Understanding Fairness and Prediction Error through Subspace Decomposition and Influence Analysis
This work addresses fairness issues in ML models for applications where biased data leads to unfair predictions, offering a principled approach that is incremental in refining existing methods.
The paper tackles the problem of unfair outcomes in machine learning by proposing a framework that adjusts data representations to balance predictive utility and fairness, using subspace decomposition and influence analysis, with experiments showing effective fairness improvements while preserving performance.

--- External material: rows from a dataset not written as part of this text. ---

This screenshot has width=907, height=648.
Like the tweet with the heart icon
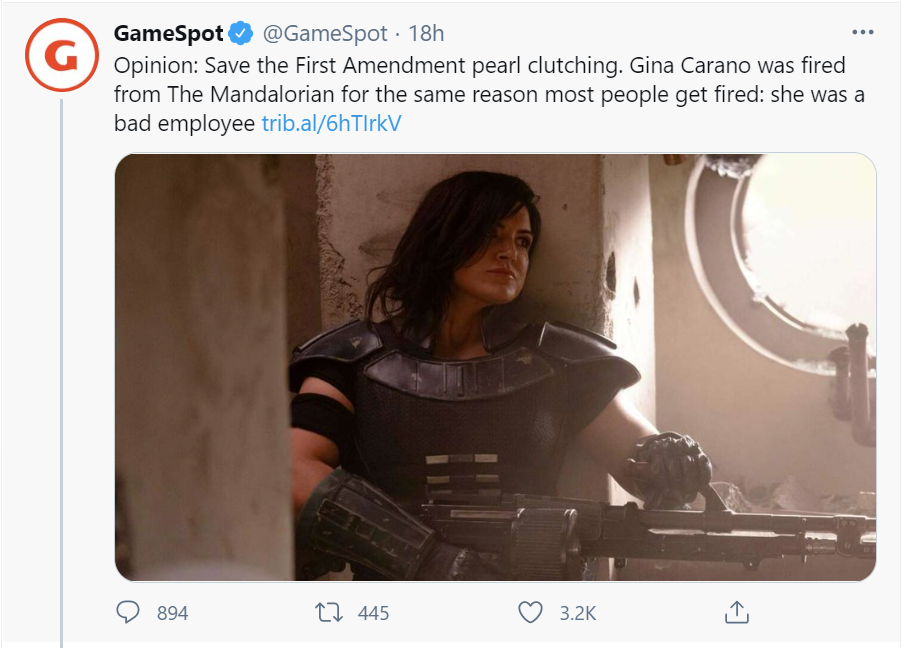click(x=530, y=612)
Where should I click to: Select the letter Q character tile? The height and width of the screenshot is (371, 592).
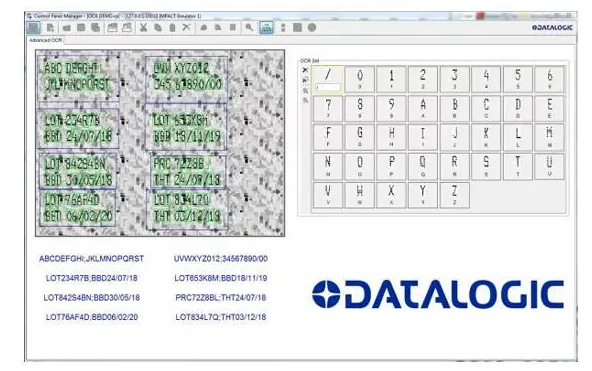click(423, 166)
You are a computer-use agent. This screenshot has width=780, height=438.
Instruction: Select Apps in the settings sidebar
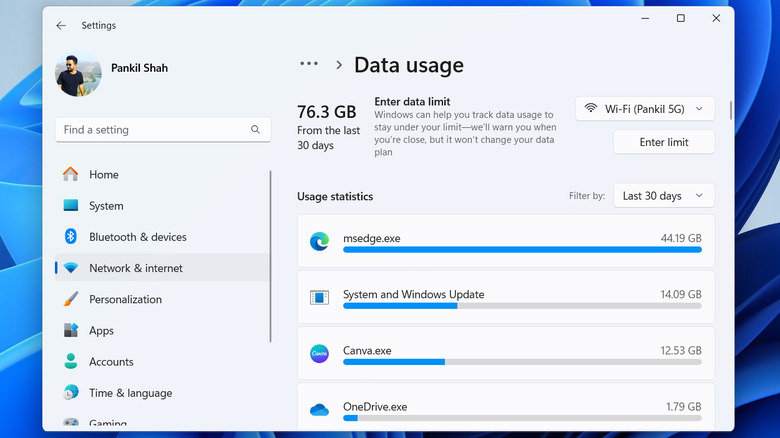[101, 331]
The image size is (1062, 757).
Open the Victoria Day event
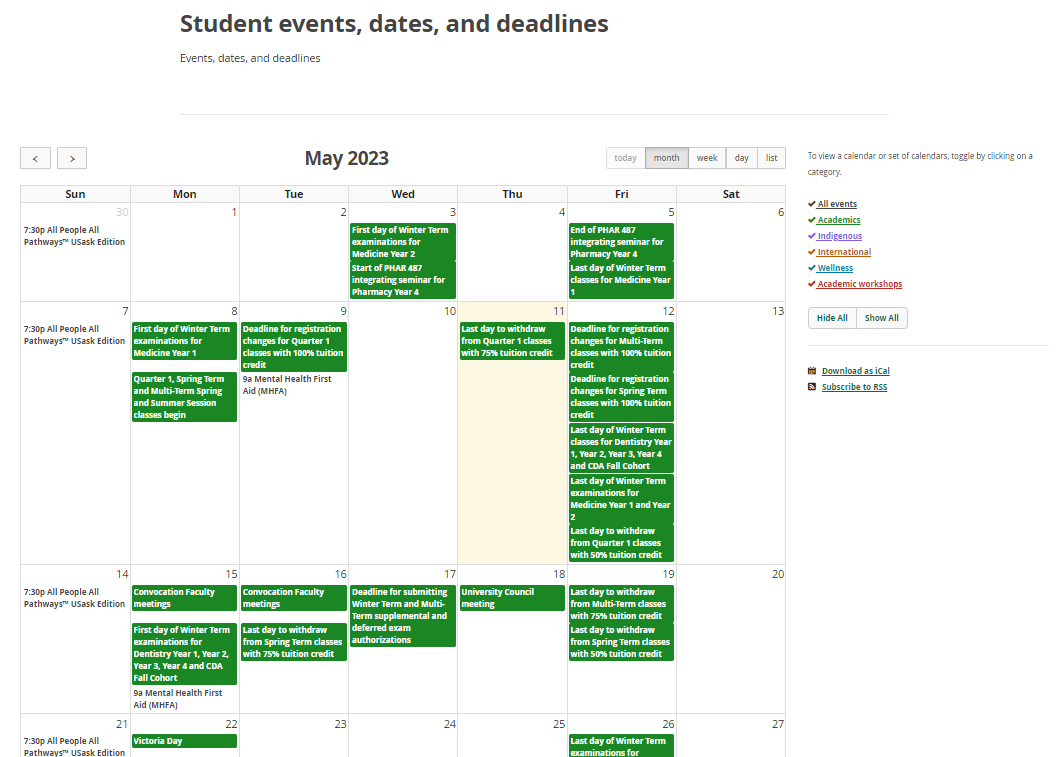pos(184,741)
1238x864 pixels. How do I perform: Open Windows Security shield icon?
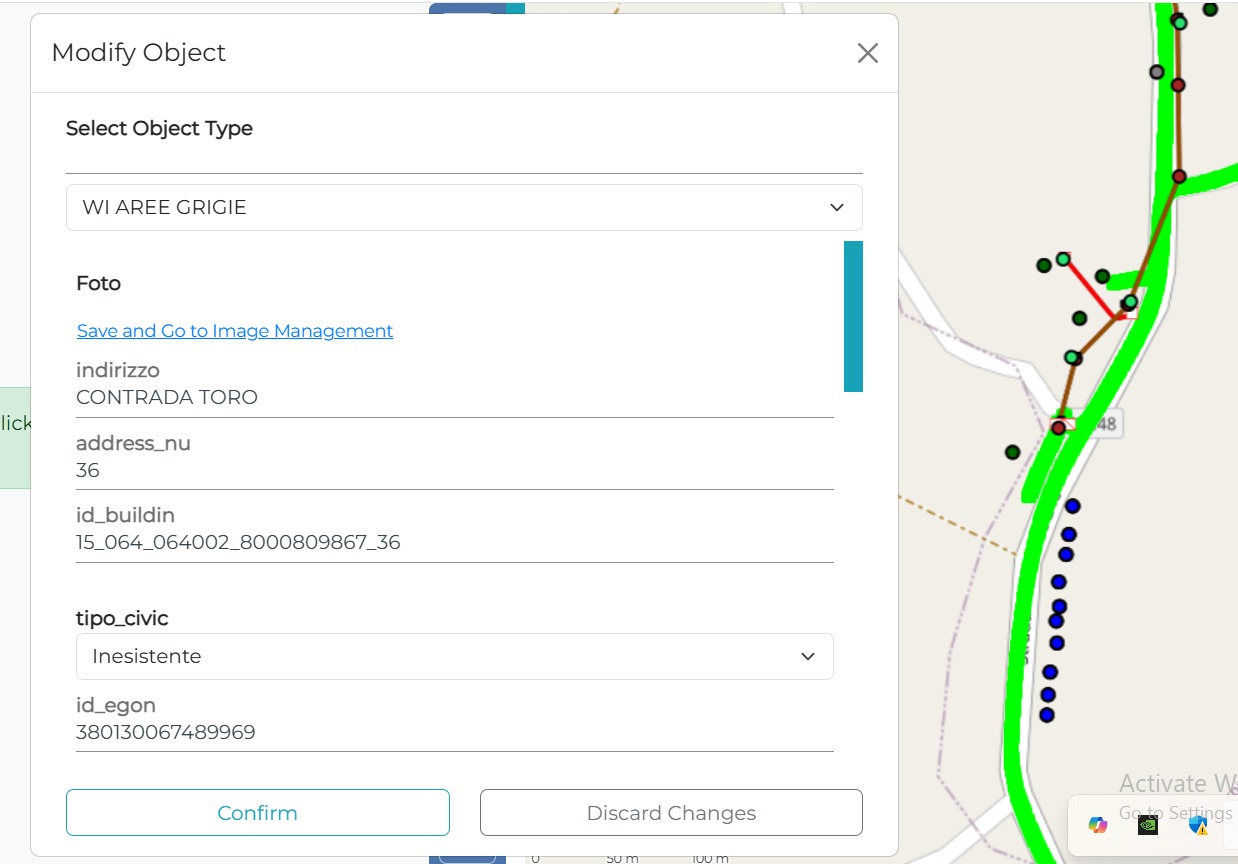click(1198, 825)
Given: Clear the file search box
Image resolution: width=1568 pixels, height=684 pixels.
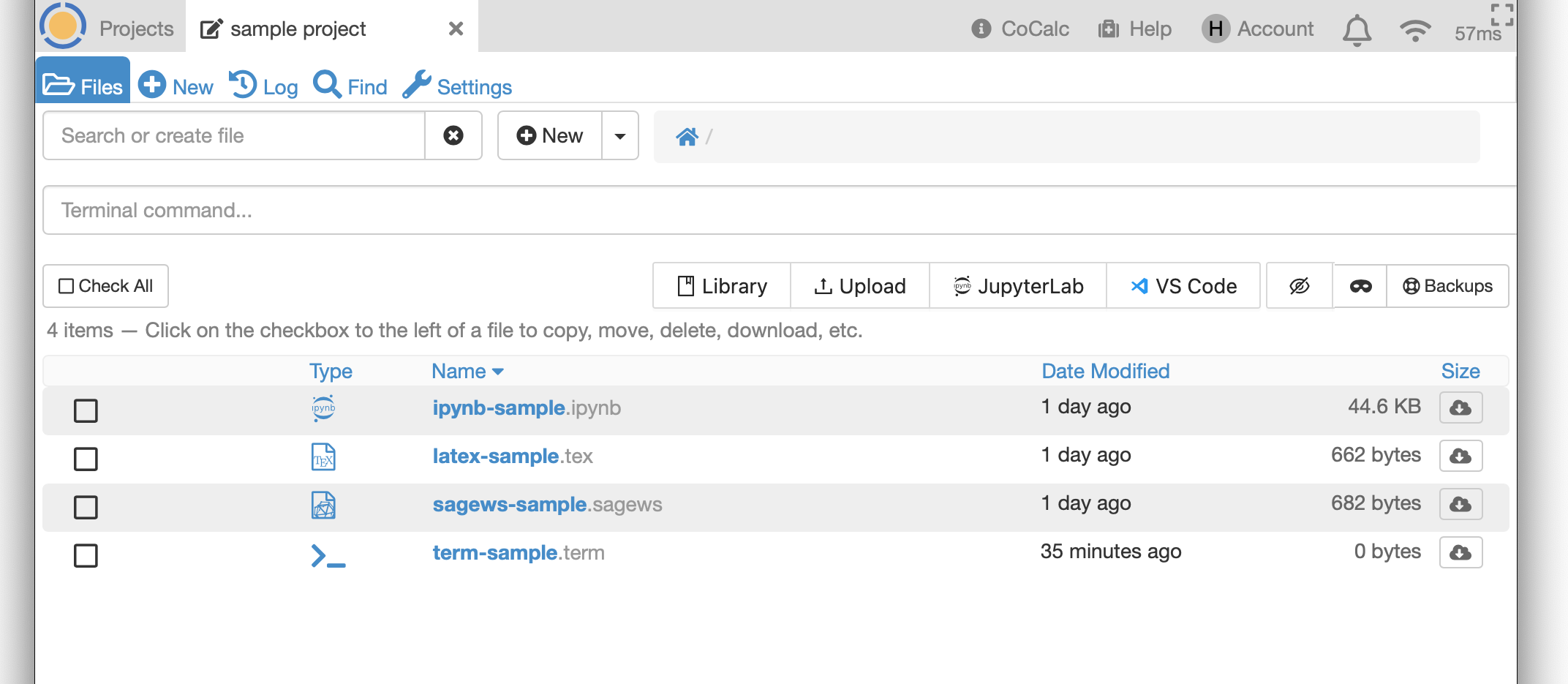Looking at the screenshot, I should coord(453,135).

Machine learning models have achieved widespread success but often inherit and amplify historical biases, resulting in unfair outcomes. Traditional fairness methods typically impose constraints at the prediction level, without addressing underlying biases in data representations. In this work, we propose a principled framework that adjusts data representations to balance predictive utility and fairness. Using sufficient dimension reduction, we decompose the feature space into target-relevant, sensitive, and shared components, and control the fairness-utility trade-off by selectively removing sensitive information. We provide a theoretical analysis of how prediction error and fairness gaps evolve as shared subspaces are added, and employ influence functions to quantify their effects on the asymptotic behavior of parameter estimates. Experiments on both synthetic and real-world datasets validate our theoretical insights and show that the proposed method effectively improves fairness while preserving predictive performance.